Lieutenant Mounsey returned home in the Imperieuse frigate, and was afterwards appointed in succession to the Trident 64, Impregnable 98, Duke of similar force, Defiance 74, and Clyde 38; the latter ship commanded by that excellent officer. Captain (now Commissioner) Cunningham, with whom he continued until his promotion, April 29, 1802.

On the 6th July, 1801, the boats of the Clyde and her consorts[1], under the directions of Lieutenant Mounsey, set fire to, and totally destroyed the wreck of the Jason frigate; a service most gallantly executed, under a heavy fire from two French batteries, and in the presence of two large frigates, a corvette, and eight gun-vessels, then lying at St. Maloes[2]. From May 17, 1802, until the autumn of 1808, Captain Mounsey commanded the Rosario sloop; and was successively employed protecting the revenue, carrying despatches to the Mediterranean, cruising on the Irish, Boulogne, and Havre stations, reconnoitring the enemy’s ports in the north of Spain, assisting at the capture of the Danish West India islands[3], and escorting a fleet of merchantmen from the Leeward Islands to England. During the above period he captured two Dutch ships from Surinam and Berbice, laden with colonial produce, and ten other of the enemies’ merchant vessels: he also assisted at the capture of l’Atalante, French ship privateer, of 22 guns and 120 men.

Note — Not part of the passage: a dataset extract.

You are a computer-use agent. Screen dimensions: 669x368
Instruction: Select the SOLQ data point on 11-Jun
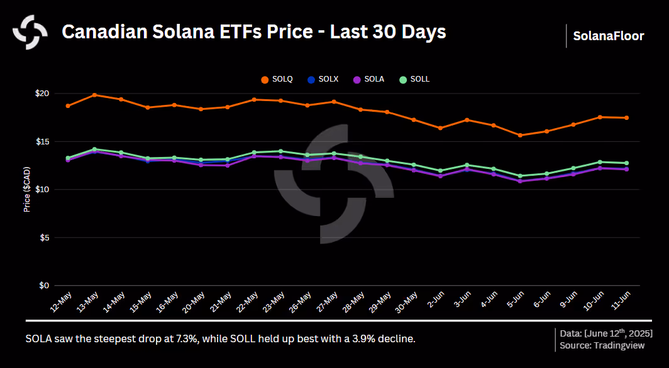click(626, 117)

Captain Mounsey’s next appointment was, April 18, 1800, to the Bonne Citoyenne, a flush-decked ship, mounting 18 thirty-two-pounder carronades and 2 long nines, with a complement of 120 officers, men and boys. In that sloop he first proceeded to Lisbon, with despatches for Karl St. Vincent; and subsequently sailed from England in company with the trade bound to Quebec. On his way thither he fell in

  1. Weazle sloop, two gun-brigs, and two luggers.
  2. See Vol. II, Part I. p. 80.
  3. See Vol. I, Part I, last par. at p. 263.